After a bit of time to consider, I think the 15-minute phone interview I had a couple of days ago with Lotus chief Jean-Marc Gales – during which he talked of making other Lotus models outside of sports cars as a route to sustainable profits – was more encouraging than any I've ever had with a Lotus boss.

And I've done the lot - a dozen of them over the past 30-odd years, going right back to Colin Chapman.

What made chatting with Gales special? The fact that the ex-PSA chief's plans for the Hethel-based sports car company seem entirely rational, something only sparingly associated with Lotus revival plans of the past.

In this game you get slowly better at recognising rationality as the fortunes of the UK's unique patchwork of car companies ebbs and flows: as rolling disasters like the Phoenix Four's doomed Rover Group have imploded, and as tiny hotbeds of genius like the 100-a-year Ariel Motor Co. have prospered. You grow a better – though never infallible – nose for knowing what will work and what won't.

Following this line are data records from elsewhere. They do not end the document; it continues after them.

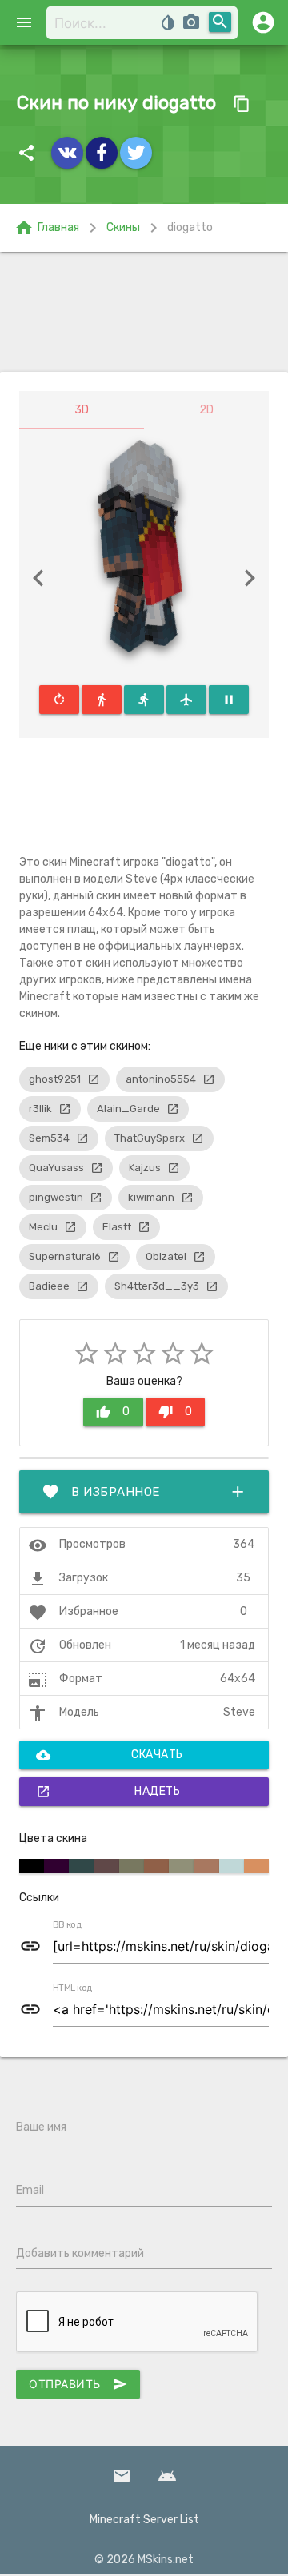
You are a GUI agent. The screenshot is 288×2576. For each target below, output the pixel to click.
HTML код (73, 1988)
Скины (123, 227)
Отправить (78, 2384)
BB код (67, 1925)
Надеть (108, 1791)
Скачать (109, 1755)
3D (81, 410)
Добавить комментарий (80, 2253)
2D (206, 410)
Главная (46, 227)
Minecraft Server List (144, 2519)
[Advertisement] (144, 312)
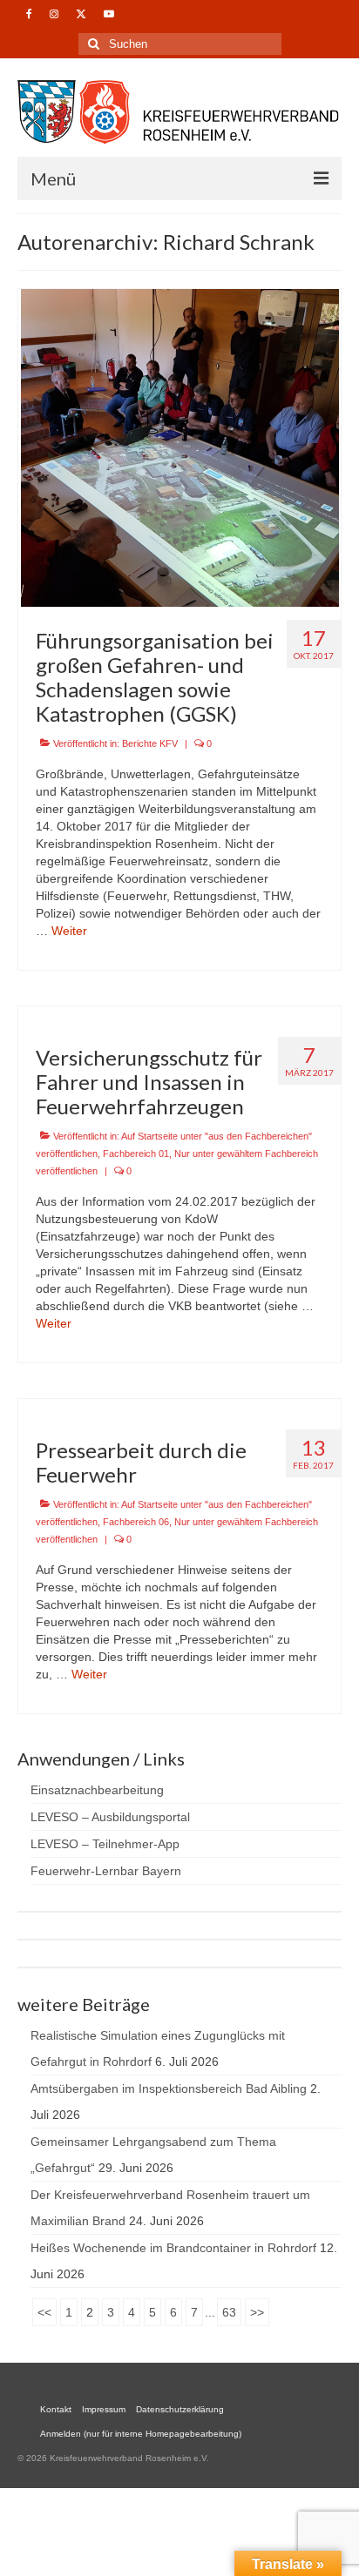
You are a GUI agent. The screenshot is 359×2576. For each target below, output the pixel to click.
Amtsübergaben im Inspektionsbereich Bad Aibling (168, 2088)
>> (257, 2312)
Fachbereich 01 (136, 1153)
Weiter (69, 931)
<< (44, 2312)
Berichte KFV (150, 743)
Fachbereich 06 (136, 1522)
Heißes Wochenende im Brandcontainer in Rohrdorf (173, 2248)
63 (229, 2312)
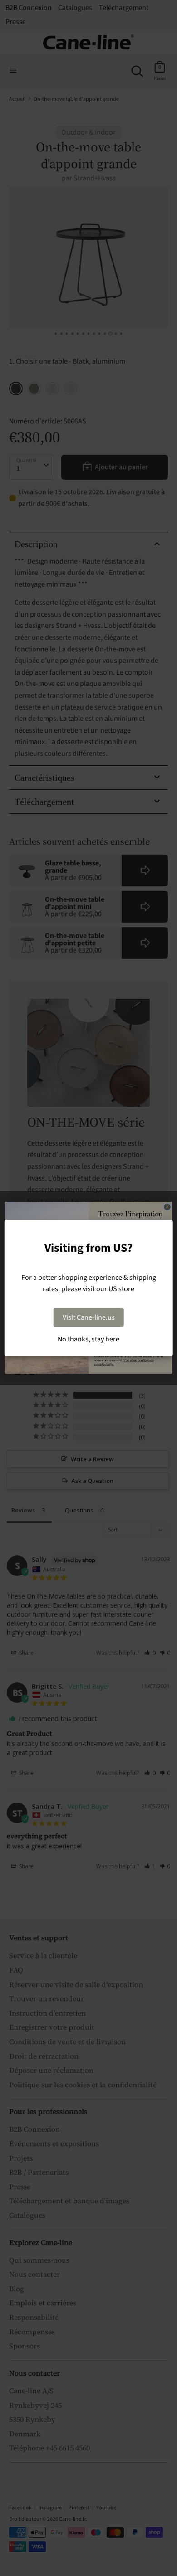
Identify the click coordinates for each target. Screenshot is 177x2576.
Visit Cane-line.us (89, 1317)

At Lotus, Gales wants to stabilise the business for the short term by cutting costs (which, sadly, means jobs) and by improving existing products that already have a powerful appeal. He reckons he can sell 3000 cars a year quite soon, and why not? He's on course to do 2000 in 2014 without much of a run-up.

Then he wants to employ the Porsche strategy: to make cars of other formats – just as Porsche does Porsche Cayennes and Porsche Panameras - to generate the money it takes to keep building the iconic sports cars that truly drive the company's image and reputation. That's harder.

Right now it is a bit difficult to imagine Lotus launching any model that isn't a sports car. There's no tradition for it. Neither was there a tradition for the Porsche Cayenne.

But there's expertise enough at Hethel and manufacturing power enough at Proton to develop platforms capable of being shared by the two marques in such a way that each version had a unique and distinctive appeal. After all, when considering a Range Rover Evoque, no-one thinks of a Ford Focus, though the pair are closely related.

Of course, there are some very high hurdles ahead. Not the least of them might be a narrow-minded band of professional critics unwilling to see a Proton-Lotus enterprise succeed.